2. My fandom of Paul Collins goes back a ways. His work exposes my periodical-weeding inability. If you came over to my apartment and demanded some Paul Collins, I’d be able to run to dusty stacks and the file cabinet and deliver a dozen essays of awesome. So I’m not surprised that his piece about the disappearance of child-writer Barbara Follett in the Lapham’s Quarterly Celebrity issue is perfectly constructed story of intrigue and wonderment, mystery and disturbia.

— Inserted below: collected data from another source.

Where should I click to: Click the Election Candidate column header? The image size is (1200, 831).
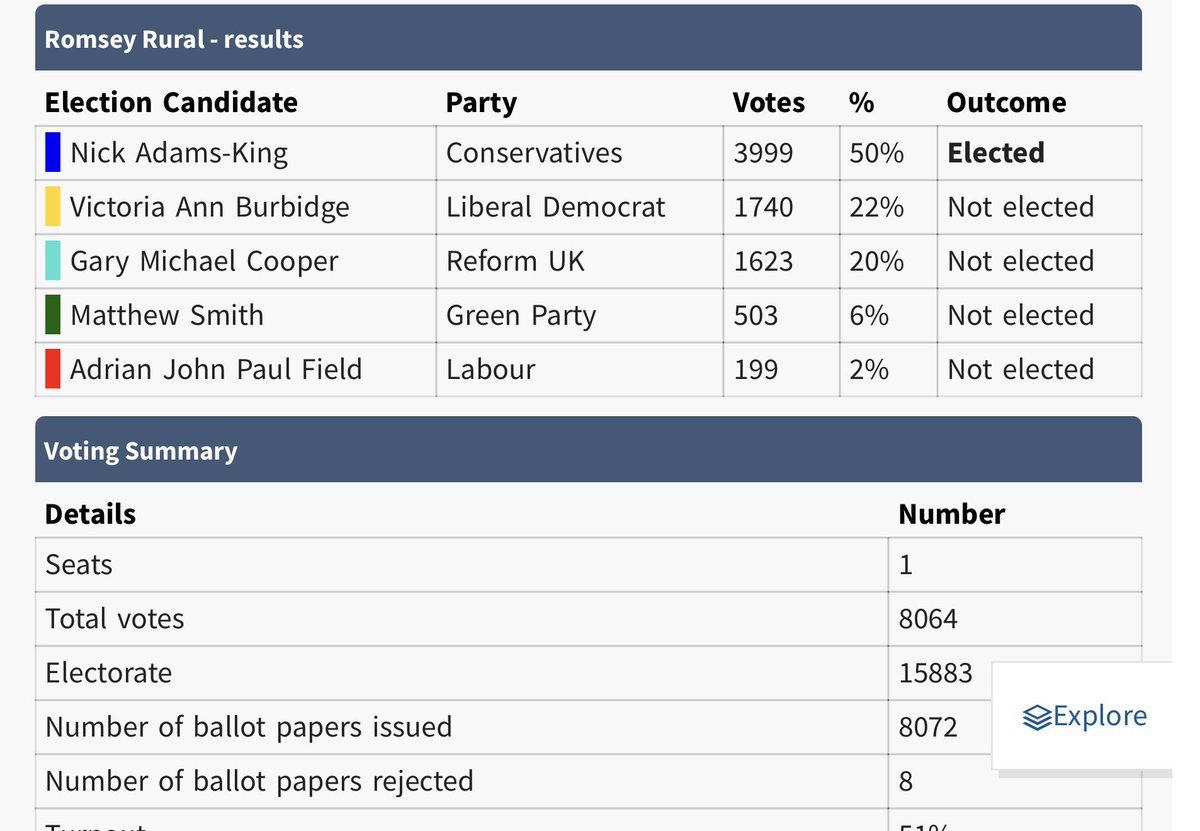coord(171,103)
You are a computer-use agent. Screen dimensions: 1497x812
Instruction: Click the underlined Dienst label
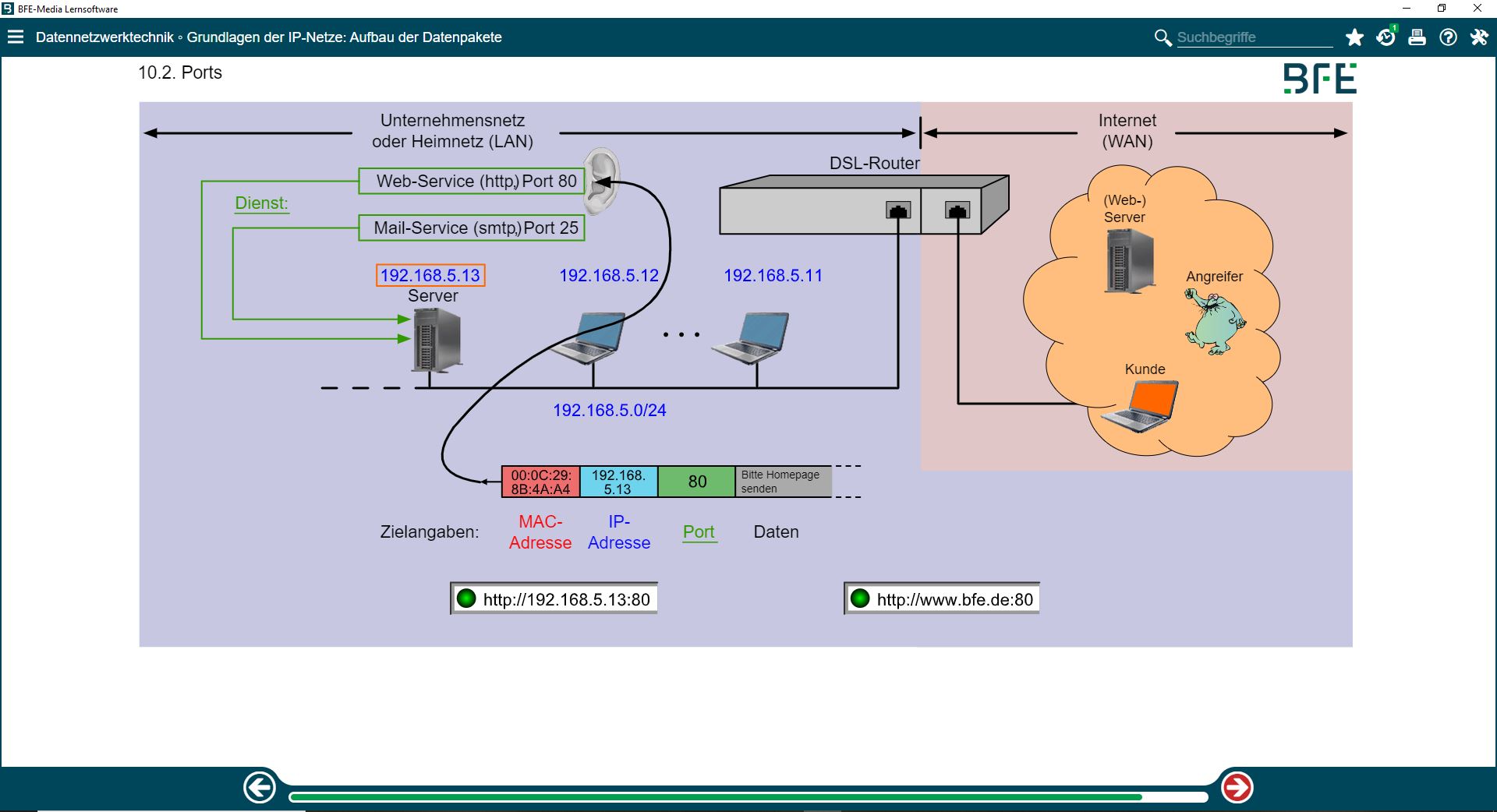click(x=261, y=203)

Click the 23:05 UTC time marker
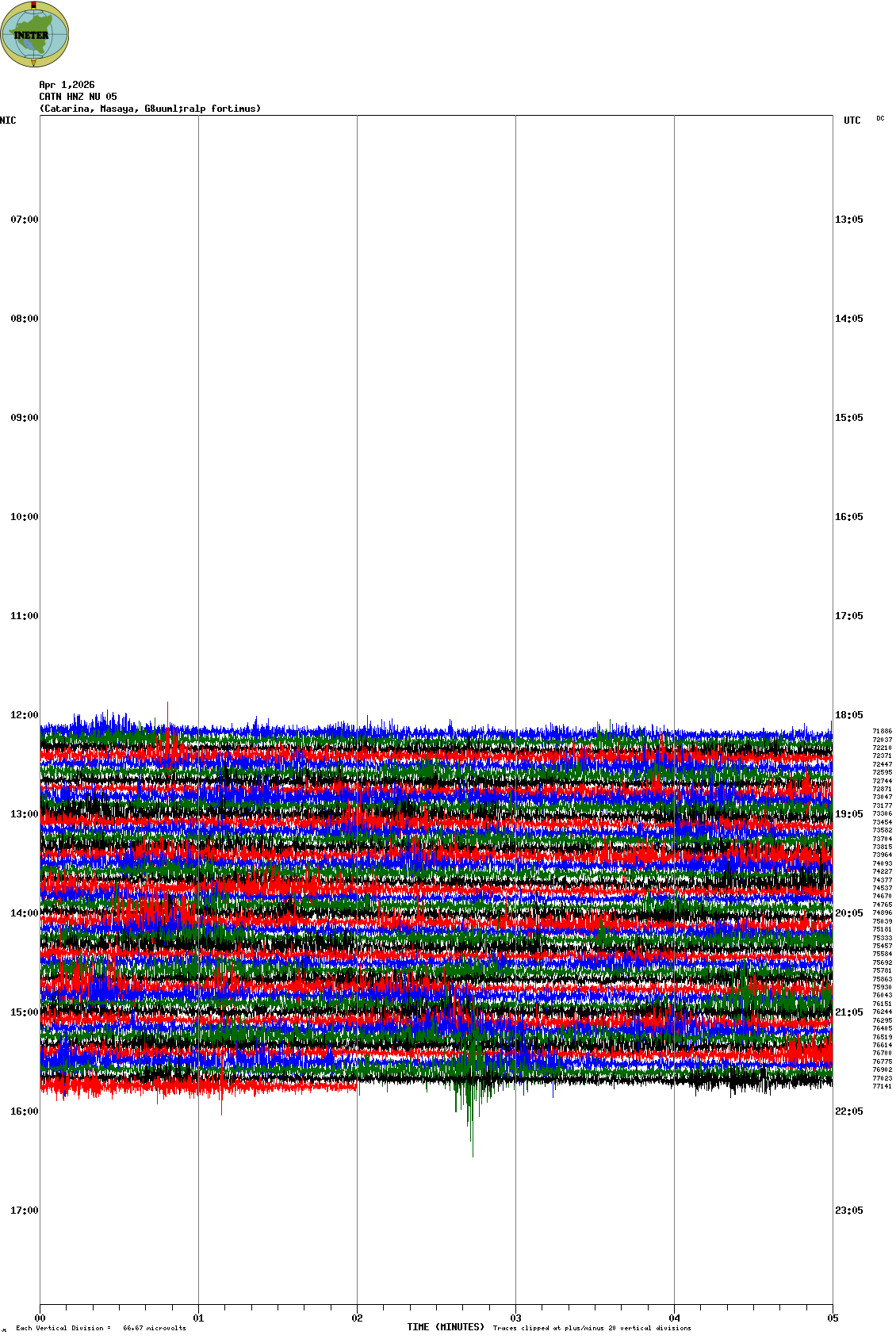(x=848, y=1211)
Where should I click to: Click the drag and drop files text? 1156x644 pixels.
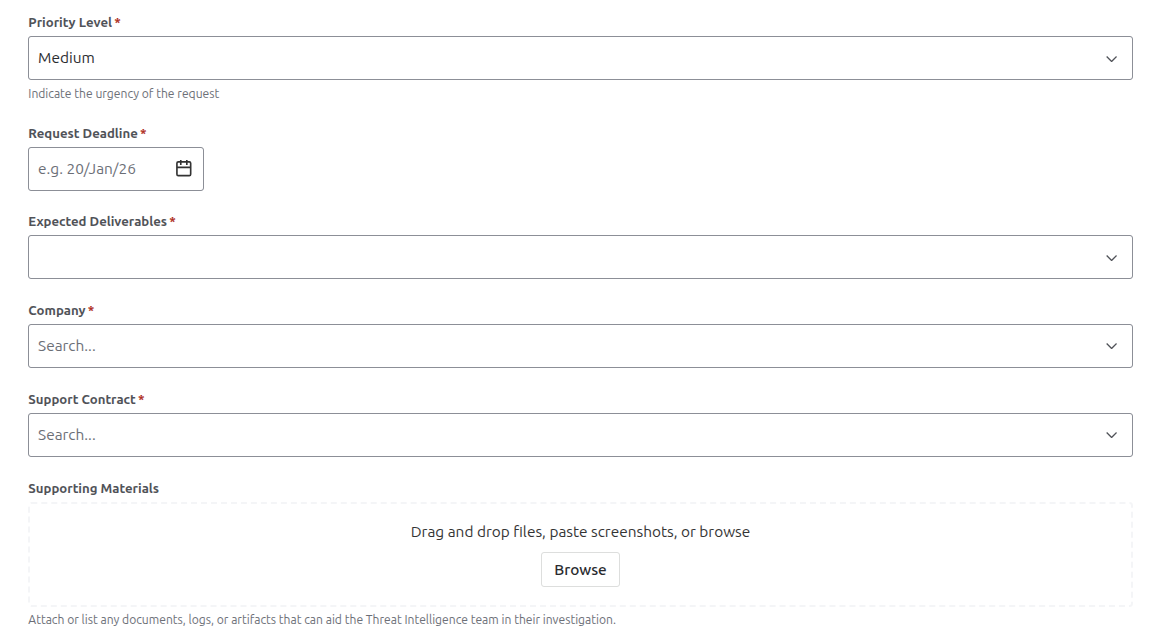click(580, 532)
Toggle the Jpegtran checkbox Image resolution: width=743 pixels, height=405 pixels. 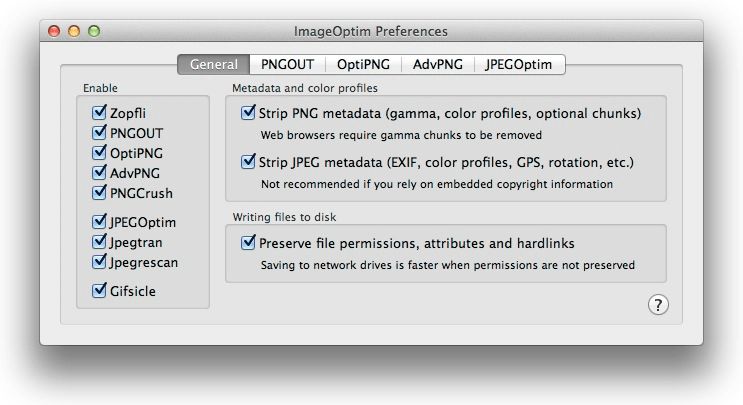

3. Anything I can say about Hungarian industrial designer and ceramicist Eva Zeisel’s Prison Memoir (A Public Space, issue 14) of being arrested in Stalinist Russia doesn’t do her charm and intellect justice. Just listen to this voice: “He put a number in front of my chest and I thought, This will make me look like those pictures of criminals one sees, Wanted for Murder. Then they took me to be fingerprinted, one finger rolled in the ink after the other, and again I thought, It’s like the movies. Again, we walked through many courtyards and the funny thing was that I did not see anybody. It was all empty. Finally, I was in my cell, and I still did not know what it was all about.”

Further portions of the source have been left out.